Vi um só jogo de Mané Garrincha. O último! O da despedida com a camisa da seleção contra o time de estrangeiros que jogavam no Brasil. Foi em 73. Verdes anos, pouca coisa para contar, muitas para sonhar. Lembro do lance. Garrincha parado. Corpo arqueado, nada que lembrasse um atleta. A bola presa no seu pé. Negaceou. Foi e voltou. O uruguaio Bunuel foi. Na volta, virou mais um João. A bola passou entre as pernas. As 150 mil pessoas vibraram com o drible derradeiro de Garrincha com a camisa da seleção. Aliás, com Pelé e Garrincha em campo, o Brasil nunca perdeu. Garrincha é um poeta. O homem que sucumbiu as tentações, ao amor e a paixão. Garrincha é o maior fantasma do futebol. Esta sempre presente num campo. Está no desejo do torcedor, na saudade de um velho amante da bola, num drible, num passe cruzado, num corte, no chute certeiro...na ausência da alegria. Todo jogo burocrático, sem graça, sem alma é uma outra morte do Mané.

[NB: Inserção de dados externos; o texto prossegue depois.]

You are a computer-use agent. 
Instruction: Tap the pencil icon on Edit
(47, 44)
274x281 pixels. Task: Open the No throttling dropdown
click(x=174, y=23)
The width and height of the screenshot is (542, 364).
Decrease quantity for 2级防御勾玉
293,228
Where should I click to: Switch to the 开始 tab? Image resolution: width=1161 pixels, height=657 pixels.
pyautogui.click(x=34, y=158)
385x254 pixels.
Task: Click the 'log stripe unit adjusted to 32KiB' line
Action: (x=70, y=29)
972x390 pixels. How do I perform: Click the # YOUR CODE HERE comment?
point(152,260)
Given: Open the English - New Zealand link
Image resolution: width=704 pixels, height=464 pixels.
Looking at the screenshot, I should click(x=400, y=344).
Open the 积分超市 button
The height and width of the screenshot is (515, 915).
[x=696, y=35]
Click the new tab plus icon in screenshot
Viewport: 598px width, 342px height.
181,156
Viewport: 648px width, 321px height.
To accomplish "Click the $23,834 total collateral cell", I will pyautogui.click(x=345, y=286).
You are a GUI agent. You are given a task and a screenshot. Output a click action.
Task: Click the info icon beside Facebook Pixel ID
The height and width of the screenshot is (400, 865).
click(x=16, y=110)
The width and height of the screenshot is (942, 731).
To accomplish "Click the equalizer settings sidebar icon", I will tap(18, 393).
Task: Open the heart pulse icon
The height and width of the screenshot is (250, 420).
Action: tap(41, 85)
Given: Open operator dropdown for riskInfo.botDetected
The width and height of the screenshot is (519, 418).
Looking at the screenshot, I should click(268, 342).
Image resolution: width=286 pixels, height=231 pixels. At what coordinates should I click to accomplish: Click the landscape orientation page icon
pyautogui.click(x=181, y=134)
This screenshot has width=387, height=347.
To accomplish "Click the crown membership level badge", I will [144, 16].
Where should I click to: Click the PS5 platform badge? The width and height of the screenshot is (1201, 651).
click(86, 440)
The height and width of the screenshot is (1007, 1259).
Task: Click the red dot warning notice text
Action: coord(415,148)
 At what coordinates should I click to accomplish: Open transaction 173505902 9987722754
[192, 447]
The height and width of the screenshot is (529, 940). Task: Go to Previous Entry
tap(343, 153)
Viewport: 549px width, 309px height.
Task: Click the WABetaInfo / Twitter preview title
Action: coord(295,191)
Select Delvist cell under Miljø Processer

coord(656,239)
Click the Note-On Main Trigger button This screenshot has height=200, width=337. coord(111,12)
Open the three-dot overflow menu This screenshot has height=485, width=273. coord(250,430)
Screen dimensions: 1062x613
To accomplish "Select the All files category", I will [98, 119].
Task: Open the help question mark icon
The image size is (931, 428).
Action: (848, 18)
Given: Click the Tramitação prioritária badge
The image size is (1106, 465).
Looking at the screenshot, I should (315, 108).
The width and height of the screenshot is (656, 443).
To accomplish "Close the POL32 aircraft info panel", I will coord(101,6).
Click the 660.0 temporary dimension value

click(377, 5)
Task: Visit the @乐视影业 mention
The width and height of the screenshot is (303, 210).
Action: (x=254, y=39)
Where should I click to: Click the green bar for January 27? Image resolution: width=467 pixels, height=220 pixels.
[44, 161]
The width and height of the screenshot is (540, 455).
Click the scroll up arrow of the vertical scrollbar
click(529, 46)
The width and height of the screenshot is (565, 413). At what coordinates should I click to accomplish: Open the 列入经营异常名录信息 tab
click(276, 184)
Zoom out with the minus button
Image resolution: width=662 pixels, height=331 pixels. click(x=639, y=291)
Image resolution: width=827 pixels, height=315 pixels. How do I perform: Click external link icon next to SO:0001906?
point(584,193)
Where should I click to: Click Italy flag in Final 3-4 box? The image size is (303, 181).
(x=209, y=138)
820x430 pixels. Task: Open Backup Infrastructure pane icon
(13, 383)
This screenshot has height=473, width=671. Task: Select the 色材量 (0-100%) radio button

Diego Armando Maradona! Eu não era mais um garoto. Já tinha escapado no exército, de Brasília. em 79 Vi pela primeira vez um jogo de Maradona. Um amistoso contra Alemanha. Não lembro resultado, nem vou pesquisar no google. Há um lance que de tempos em tempos relembro. Em todos os jogos que joguei tentei repetir. Belo demais! Alguns fiascos. Quando deu certo, virou gol. O lance é magia pura. Bola lançada pela direita. Longa, quase escapando. Maradona domina. Cercado, da dois passos em direção à linha de fundo. E, de letra, com o pé esquerdo, passando por trás do direito, cruzou. Os alemães ficaram atônitos e Ramón Diaz perdeu o gol. Nunca mais perdi Maradona de vista. Acompanhei a sua carreira, a glória, a tragédia pessoal, os equívocos, os acertos, a canonização, a humanização. Maradona tem algo de Pelé e muito de Mané. Que falta faz!
O dia da poesia, 31, fecha o mês dos ilusionistas da bola que poderia ser definido assim: "Futebol se joga no estádio? Futebol se joga na praia, futebol se joga na rua, futebol se joga na alma" (pequeno verso de Carlos Drummond de Andrade também de outubro, uma espécie de Pelé, ou seria Mané, ou quem sabe Maradona, entre os poetas?).